We turn to other people, like Paul, who speaks to the church at Philippi.  This is a little community of faith.  They live in a time and a place when if it was found out that you were a Christ follower, the government came to get you.  It was a dark, dark time.  Paul brings a Word from the Lord in such a dark time.  He says, “Your God is coming, and your Lord is very, very near.”

 

Then on this Sunday, we flip over to Luke 3.  I read it to you just moments ago.  Here we see another group of people, living in a society that is pretty much a wasteland – morally, spiritually, politically, economically.  It is corrupt.  They are people hungering for, and thirsting for, and desperate for a leader.  They are desperate for a Messiah hero.  They are desperate for someone who could deliver them from the mess in which they find themselves living.  Into that darkness comes a Word from the Lord through John the Baptizer, who says there is one coming “that is more powerful than I.  He will baptize, transform, save, deliver you.”

 

The huge question today, folks: Where is your hope?  Where is your hope on whatever desert island you find yourself?  You and I know folks who are having a pretty dark time right now.  Where is your hope?

 

The Bible answer is this.  Your hope is neither within you nor here on this island.  Your hope – your only hope – is in the possibility of something or someone coming to you from elsewhere, from outside, from beyond.

 

You may have heard the sequel joke to this little story or fable.  There’s a boat that shows up and rescues the one person on the island.
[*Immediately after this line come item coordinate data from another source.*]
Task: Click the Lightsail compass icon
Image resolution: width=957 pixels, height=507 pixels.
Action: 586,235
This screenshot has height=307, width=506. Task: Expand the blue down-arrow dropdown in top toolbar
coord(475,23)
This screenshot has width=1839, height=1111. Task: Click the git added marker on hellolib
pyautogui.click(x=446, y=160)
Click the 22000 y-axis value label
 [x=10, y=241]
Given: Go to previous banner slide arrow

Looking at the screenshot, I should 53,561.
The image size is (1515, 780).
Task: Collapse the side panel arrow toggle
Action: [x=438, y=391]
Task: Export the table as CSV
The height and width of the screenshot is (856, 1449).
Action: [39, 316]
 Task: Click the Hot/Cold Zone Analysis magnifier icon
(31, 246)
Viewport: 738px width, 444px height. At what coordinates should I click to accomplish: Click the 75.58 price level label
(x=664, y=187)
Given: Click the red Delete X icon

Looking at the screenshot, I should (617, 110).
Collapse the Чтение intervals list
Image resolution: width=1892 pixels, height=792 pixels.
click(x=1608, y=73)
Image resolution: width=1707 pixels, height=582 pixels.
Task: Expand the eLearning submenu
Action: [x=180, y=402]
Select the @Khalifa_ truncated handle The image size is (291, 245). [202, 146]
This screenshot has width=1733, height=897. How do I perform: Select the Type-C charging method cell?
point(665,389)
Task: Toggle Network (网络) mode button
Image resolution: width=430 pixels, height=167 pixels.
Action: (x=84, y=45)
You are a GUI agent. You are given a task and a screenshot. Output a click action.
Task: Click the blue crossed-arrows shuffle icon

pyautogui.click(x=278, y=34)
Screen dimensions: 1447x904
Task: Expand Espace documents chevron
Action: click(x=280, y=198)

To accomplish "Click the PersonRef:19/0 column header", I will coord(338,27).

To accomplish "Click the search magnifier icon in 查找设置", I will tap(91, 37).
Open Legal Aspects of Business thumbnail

When they arrive, they see this person and say, “Are you the only person on this island?”

 

The person says, “Yes, I am.”

 

“Then how come there are three huts?”

 

“Well, one hut is what I live in.  The other one is the one I go to church in.”

 

They asked, “What is the third one for?”

 

“Oh, that’s the church I use to go to.”

 

Folks, we don’t need a boat.  What we need, I would suggest, is a bridge.  It is a bridge that is not built from us to the Creator.  It is just the other way around.  It is a bridge that is build from the Creator of all that is to those of us who are the created.  It is a bridge that, by its very definition, we cannot build ourselves. 

 

We need a light, folks.  We need a light that is shining into the darknesses of our individual lives, our community life, our national life, our world life. 

 

We need a reason – a compelling reason – to get up and go on and to do the good things, the right things, the loving things, the hugely important things that are on this world’s agenda.  Where does that hope come from?

 

The good news today:  It is precisely this great, grand, majestic plan that is the Christian faith.  We have been recipients of the Creator, Sustainer, Judge, and Redeemer of all that is, who has reached out to us, who has come to us, who has dared even to become one of us. 

 

Christmas time, folks, is bridge time.  Christmas time is the ultimate bridge event.  The Bible calls it “The Way.”  The name that is connected with it is Jesus.  Another name is Emmanuel, which we all know means “God with us.”  It is in his coming… It’s in his birth… It’s in his arrival that this season called Christmas is what it’s all about.

 

We’re delighted that you are here.  It is that we would like to lift up.  While we are here, while we are together, give God thanks and praise for the people you share life with and the fact that we are not alone at this time and place.

 

And we all say together… “Amen.”

 

 

Benediction

 

Thank you for being the one who rescues us.  Thank you for hope for the world, for ourselves, and for our loved ones.  Hope is our light.  Help us to always look up and set our hope in you.  Amen.